◆ Exercise ◆
Begin at the line containing "Task: Select the 好友通过推荐码链接/海报下单 cell" in the data below and go on through the line containing "Click the Monitoring", repeating each line exactly; include both ends and no other line.

◆ Excerpted records ◆
■ ■ ■ ■ ■

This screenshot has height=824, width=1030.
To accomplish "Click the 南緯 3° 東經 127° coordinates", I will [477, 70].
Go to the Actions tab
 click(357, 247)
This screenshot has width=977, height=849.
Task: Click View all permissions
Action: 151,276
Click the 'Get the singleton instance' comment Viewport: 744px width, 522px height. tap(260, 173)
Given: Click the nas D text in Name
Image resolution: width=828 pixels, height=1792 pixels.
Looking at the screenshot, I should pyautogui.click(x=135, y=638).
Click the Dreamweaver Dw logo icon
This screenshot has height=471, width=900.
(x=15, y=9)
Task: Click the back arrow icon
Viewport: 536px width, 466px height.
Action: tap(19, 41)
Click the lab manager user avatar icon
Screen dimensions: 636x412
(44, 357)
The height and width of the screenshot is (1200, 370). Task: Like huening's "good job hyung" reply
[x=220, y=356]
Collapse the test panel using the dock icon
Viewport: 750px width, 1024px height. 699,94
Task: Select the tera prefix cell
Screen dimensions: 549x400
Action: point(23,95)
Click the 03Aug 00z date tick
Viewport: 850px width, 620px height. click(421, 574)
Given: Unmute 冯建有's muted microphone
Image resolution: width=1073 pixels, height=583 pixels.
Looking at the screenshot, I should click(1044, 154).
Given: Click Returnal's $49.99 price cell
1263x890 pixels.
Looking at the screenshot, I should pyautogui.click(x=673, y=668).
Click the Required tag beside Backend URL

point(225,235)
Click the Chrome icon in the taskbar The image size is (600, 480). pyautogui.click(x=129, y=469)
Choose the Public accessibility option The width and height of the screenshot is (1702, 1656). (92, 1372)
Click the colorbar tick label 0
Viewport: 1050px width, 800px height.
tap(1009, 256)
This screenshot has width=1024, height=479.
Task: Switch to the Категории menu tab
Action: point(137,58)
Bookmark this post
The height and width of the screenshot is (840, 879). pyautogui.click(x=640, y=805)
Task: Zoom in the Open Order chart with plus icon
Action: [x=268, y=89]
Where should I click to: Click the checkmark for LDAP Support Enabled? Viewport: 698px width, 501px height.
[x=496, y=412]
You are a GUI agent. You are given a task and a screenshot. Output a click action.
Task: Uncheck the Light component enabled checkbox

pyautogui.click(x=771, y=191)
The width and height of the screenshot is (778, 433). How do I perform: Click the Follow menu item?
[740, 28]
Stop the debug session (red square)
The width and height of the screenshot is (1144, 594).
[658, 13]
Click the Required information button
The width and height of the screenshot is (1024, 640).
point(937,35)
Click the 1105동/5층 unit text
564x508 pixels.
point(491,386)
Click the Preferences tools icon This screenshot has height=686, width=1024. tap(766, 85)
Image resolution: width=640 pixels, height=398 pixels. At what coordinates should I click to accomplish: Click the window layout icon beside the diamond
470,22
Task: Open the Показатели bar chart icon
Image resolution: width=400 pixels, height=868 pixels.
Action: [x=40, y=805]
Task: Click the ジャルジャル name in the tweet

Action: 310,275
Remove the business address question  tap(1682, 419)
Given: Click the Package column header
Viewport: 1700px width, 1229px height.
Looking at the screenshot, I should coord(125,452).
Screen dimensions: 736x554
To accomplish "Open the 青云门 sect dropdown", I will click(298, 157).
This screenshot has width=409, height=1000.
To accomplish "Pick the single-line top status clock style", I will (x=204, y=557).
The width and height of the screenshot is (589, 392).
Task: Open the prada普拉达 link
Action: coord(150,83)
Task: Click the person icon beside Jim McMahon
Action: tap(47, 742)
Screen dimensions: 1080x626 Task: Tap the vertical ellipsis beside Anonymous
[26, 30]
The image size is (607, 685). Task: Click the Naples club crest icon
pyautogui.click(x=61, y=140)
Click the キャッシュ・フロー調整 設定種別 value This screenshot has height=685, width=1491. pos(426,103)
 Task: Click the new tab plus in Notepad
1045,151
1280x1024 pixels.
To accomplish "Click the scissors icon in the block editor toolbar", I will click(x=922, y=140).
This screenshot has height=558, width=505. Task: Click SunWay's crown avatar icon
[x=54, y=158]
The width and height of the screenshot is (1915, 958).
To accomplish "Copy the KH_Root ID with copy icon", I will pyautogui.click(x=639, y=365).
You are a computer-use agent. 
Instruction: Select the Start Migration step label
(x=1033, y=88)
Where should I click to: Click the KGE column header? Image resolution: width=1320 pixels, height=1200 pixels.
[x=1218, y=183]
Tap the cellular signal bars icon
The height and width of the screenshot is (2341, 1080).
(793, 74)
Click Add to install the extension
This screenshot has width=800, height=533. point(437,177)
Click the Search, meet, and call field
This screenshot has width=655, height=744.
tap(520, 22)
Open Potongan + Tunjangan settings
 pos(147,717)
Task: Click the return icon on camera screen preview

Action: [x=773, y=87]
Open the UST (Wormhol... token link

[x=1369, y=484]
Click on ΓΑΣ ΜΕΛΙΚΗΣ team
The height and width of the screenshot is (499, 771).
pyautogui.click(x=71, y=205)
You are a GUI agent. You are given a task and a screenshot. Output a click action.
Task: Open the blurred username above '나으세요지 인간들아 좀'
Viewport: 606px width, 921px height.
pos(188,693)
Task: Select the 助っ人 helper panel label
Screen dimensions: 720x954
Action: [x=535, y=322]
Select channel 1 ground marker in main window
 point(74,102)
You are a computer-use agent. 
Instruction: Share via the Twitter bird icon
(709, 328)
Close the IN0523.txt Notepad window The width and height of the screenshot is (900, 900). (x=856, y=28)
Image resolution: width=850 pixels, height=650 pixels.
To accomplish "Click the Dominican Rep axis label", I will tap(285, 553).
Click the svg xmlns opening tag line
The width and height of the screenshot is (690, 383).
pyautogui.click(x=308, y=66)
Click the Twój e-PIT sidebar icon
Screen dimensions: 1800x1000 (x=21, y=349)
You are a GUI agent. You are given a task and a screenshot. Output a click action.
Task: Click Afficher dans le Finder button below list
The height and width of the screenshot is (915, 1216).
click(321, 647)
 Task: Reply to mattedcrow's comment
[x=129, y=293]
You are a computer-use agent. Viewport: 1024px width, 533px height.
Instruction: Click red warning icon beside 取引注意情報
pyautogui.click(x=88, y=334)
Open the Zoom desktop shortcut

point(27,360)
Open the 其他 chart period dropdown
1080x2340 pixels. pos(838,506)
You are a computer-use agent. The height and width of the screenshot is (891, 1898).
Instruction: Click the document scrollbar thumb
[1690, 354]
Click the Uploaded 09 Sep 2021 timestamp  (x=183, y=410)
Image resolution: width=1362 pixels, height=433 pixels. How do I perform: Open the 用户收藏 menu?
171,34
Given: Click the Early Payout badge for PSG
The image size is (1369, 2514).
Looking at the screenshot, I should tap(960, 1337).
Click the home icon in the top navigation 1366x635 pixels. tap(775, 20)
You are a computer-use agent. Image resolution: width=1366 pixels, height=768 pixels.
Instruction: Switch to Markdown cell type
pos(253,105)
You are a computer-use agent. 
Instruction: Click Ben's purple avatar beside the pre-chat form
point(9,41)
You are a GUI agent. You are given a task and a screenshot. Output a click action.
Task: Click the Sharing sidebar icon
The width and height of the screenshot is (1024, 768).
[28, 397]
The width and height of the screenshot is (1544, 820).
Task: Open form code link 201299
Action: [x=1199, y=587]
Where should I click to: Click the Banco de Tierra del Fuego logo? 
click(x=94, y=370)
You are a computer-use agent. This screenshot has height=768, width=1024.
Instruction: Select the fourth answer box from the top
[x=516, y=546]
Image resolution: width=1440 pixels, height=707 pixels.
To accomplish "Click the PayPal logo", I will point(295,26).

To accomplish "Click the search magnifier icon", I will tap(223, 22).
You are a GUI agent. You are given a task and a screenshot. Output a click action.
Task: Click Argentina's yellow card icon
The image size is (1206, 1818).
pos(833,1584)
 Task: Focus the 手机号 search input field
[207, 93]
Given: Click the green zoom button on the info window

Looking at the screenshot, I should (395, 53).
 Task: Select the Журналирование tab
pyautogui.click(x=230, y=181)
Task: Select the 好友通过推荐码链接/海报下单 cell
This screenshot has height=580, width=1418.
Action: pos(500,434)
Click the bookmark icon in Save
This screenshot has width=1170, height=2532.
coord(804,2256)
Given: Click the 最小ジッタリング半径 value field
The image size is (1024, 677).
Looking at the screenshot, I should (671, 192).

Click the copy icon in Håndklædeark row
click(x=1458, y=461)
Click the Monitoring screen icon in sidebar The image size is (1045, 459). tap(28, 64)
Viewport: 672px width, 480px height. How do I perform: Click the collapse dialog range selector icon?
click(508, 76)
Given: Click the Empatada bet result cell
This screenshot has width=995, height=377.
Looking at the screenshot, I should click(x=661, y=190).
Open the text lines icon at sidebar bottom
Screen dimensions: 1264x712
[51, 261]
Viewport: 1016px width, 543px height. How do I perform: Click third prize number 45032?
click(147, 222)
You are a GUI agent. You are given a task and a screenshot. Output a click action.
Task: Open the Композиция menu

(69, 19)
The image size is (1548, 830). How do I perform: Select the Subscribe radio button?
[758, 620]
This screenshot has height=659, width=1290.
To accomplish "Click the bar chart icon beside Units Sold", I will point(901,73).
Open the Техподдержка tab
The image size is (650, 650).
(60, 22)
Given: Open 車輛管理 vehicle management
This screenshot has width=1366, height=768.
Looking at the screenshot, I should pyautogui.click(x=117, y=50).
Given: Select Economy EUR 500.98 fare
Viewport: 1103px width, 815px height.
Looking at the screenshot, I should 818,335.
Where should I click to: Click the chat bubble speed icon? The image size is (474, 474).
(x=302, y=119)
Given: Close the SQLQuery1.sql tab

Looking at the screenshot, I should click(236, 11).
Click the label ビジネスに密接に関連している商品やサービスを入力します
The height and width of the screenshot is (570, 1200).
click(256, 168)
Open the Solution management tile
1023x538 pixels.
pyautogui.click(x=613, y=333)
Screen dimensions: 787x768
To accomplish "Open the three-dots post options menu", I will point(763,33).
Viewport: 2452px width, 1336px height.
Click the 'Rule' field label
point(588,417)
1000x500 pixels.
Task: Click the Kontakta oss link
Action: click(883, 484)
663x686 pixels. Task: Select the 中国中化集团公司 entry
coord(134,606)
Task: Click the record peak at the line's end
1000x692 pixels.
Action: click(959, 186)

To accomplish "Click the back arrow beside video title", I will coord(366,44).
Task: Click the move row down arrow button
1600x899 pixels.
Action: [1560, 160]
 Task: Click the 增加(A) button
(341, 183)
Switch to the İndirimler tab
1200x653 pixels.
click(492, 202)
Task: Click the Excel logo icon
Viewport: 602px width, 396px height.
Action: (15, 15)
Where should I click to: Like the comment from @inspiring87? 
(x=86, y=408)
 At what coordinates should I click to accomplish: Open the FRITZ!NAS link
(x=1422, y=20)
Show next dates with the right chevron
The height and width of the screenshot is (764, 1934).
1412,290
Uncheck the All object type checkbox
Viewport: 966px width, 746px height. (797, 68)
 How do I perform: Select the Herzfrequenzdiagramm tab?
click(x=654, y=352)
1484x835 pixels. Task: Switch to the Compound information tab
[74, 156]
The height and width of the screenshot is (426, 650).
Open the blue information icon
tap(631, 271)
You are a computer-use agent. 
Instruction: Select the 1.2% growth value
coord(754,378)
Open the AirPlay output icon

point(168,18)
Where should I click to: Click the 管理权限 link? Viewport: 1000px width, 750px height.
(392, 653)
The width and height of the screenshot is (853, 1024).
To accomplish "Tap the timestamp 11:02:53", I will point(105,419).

■ ■ ■ ■ ■

◆ Output below ◆
Task: Select the 好友通过推荐码链接/海报下单 cell
This screenshot has height=580, width=1418.
Action: pos(500,434)
Click the bookmark icon in Save
This screenshot has width=1170, height=2532.
coord(804,2256)
Given: Click the 最小ジッタリング半径 value field
The image size is (1024, 677).
Looking at the screenshot, I should (671, 192).

Click the copy icon in Håndklædeark row
click(x=1458, y=461)
Click the Monitoring screen icon in sidebar The image size is (1045, 459). tap(28, 64)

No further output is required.